Factional differences
And that is a crucial part, because even in the eight-person redesign group,
40 minutes of productive conversation led into an hour of factional
differences over details of what a tweaked university system should look
like.
Kathy Church, ASU's vice-provost and a member of the committee, suggested
the ASU concept of "One university in many places." That would have ASU
offering similar courses on its four campuses, but with tuition pegged to
the quality of the courses.
Under the ASU plan, which will be implemented next year, a student enrolled
in the Ira A. Fulton School of Engineering at the university's main campus
would pay more than a student enrolled in the university's general
engineering course at the ASU Polytechnic Campus in Mesa.
But if you do that, said Rufus Glasper, chancellor of the Maricopa Community
College District, are you saying that the admission requirements to get into
the Fulton school are higher than the other program? And if so, does that
require a community college student to have to take more classes just to
qualify? And if that's the case, aren't you then limiting access to the
universities, when the point of the redesign process was to increase access?
Tenure for teaching
Another
suggestion by Longanecker, to consider a system that would award tenure to
faculty who primarily teach, rather than research, drew the group into
another debate. It focused on the traditional notions of what tenure should
be awarded for, but also took another twist.
The state's two large research universities, ASU and UA, do a fairly
efficient job at educating undergraduate students, as far as research
universities go. But, Longanecker said, in the context of teaching
efficiency, a professor who teaches three classes a semester isn't as
efficient in moving students through a system as a professor who teaches
four or five classes a semester.
"If, frankly, there's only one model," Longanecker said, "you'll lose that
battle because the community colleges will come along and say, 'We want to
concentrate on teaching.' "
The wild card
The community colleges remain the wild card in this.
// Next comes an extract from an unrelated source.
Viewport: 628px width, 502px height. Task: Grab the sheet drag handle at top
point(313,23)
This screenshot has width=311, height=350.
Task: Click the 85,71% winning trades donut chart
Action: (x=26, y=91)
No one really brought
up the subject of the colleges offering baccalaureate degrees, although it
is a topic of concern.
A bill is moving through the Legislature, scheduled to be heard by a House
committee Tuesday, that would give the community colleges carte blanche to
offer four-year degrees in any discipline they desired.
Even the community colleges' representative, Glasper, didn't bring it up at
the meeting. He chose, he said, to focus on the issues of higher education
that are under the purview of the state Board of Regents, which
constitutionally controls four-year education in the state.
The next step for the redesign process is a revision of the ideas discussed
Saturday, which will happen over the next 10 days. The group will provide a
concept or concepts for the university redesign to the full Feasibility and
Planning Study Workgroup on Feb. 23. The proposal will then go on the road
to various groups, such as alumni, students and university faculty. A
completed concept is expected to be presented to the regents at their April
meeting, but where it will go from there is unclear.